Amid reports that the government may hike the equalisation levy, also known as Google Tax, from 6% to 8%, two industry bodies claim the move may hurt startups.
With the 2017 budget around the corner, the Internet and Mobile Association of India (IAMAI) and the Indian Cellular Association (ICA) voiced their opposition to the levy in a white paper.
The two bodies have asked the government to either reduce the levy to 2% or withdraw it.
They are also against extending the scope of the tax from online advertisements to other categories such as cloud computing, website design hosting & maintenance, and digital space.
‘Google tax’ is applicable at 6% on gross B2B online advertising revenues earned by a foreign entity with no permanent physical establishment in the country.
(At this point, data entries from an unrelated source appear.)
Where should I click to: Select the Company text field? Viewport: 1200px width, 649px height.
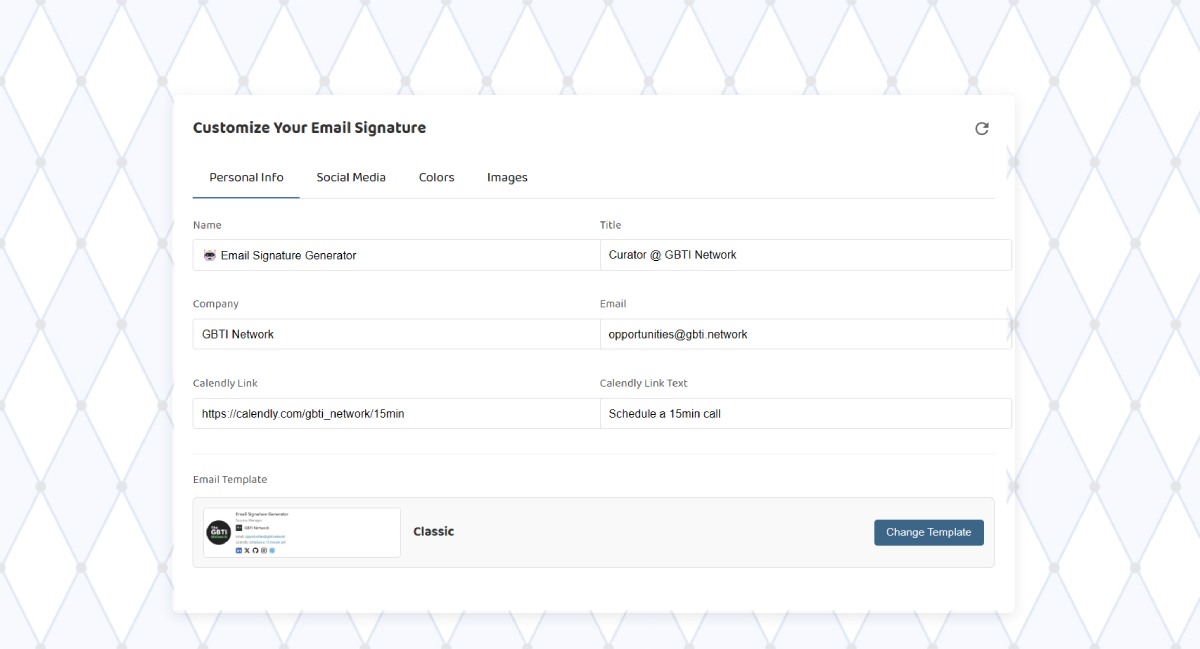click(x=396, y=334)
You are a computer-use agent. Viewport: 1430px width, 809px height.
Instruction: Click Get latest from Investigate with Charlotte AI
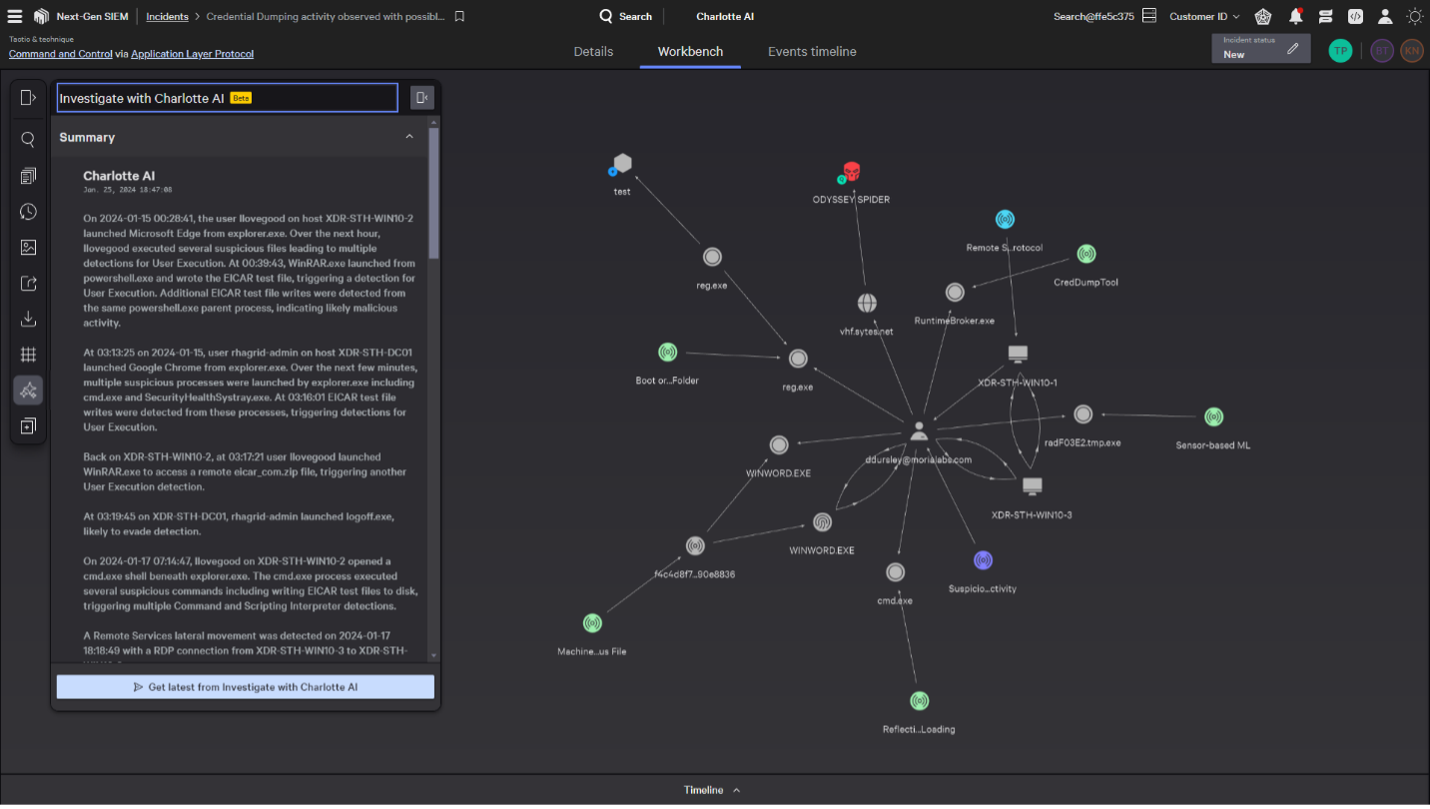tap(245, 686)

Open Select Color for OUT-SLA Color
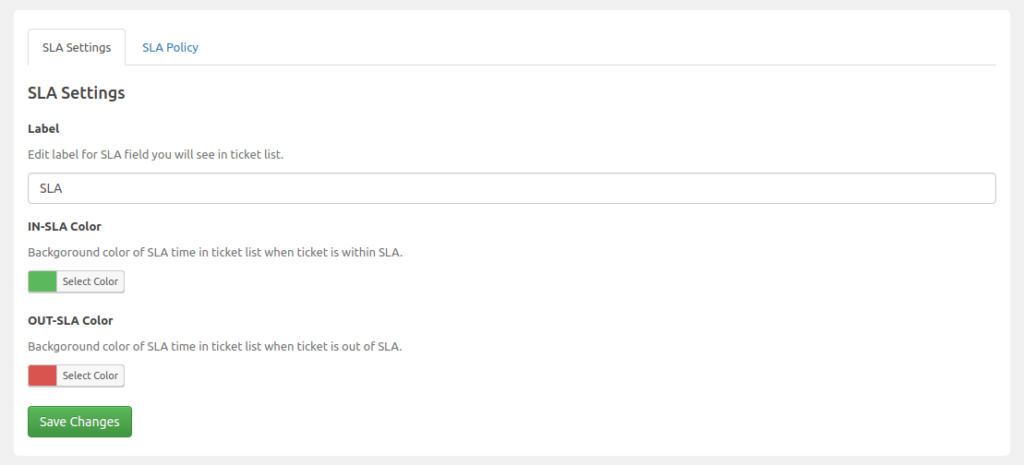[x=90, y=376]

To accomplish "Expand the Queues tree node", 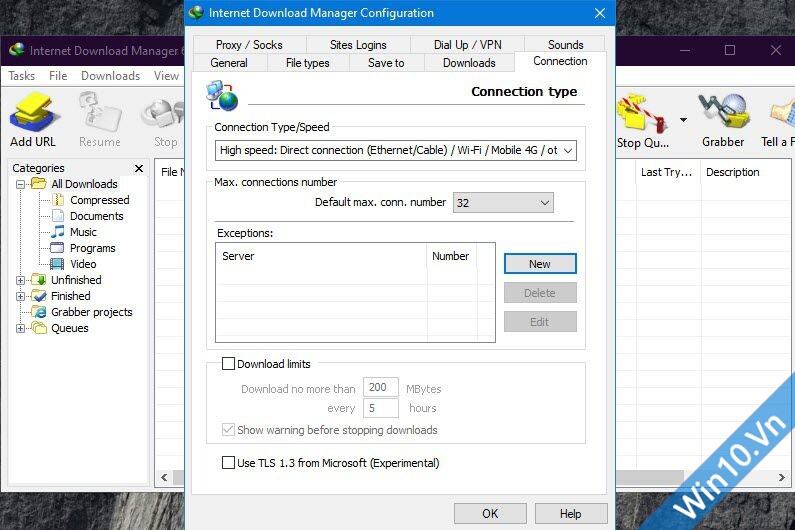I will (x=20, y=328).
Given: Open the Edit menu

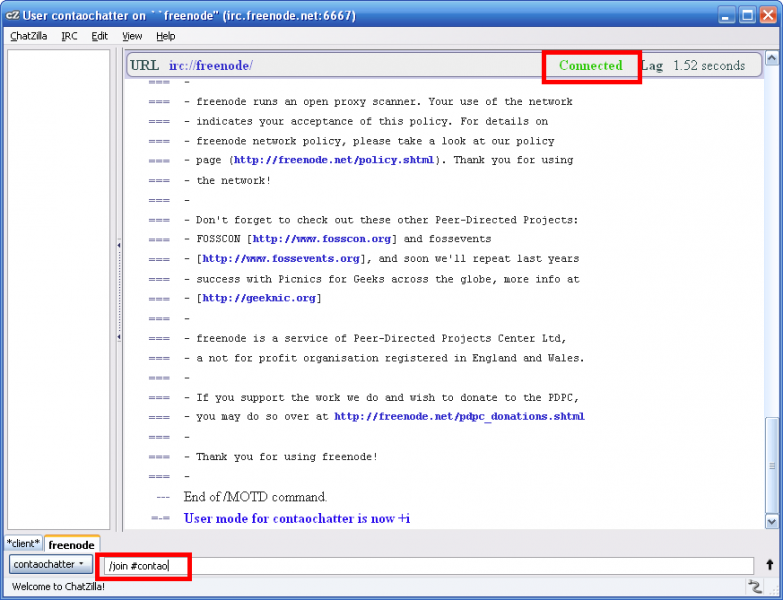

The government taxes the income that a foreign firm makes from India.
Legal associate Pratibha Jain, who worked on the white paper, said the commission that looks into the EL tax structure had hinted that the rate might be raised.
However, Jain said the levy was counter-productive as it burdened startups and consumers.
“Equalisation levy is more like the income tax, but it is applied in an indirect manner. It also doesn’t offer credit for the tax submitted to the government. Hence, the firms may have to pay tax on the same income in their home country,” she said, adding the tax would lower the ease of doing business in India.
Both the industry bodies also pointed out that the threshold of the tax was ₹1 lakh, which is quite low compared to other taxes.
“The levy is not covered under the double tax avoidance agreements. Moreover, it cannot be offset against other taxes under Cenvat Credit Rules,” said Pankaj Mahindroo, president of the Indian Cellular Association.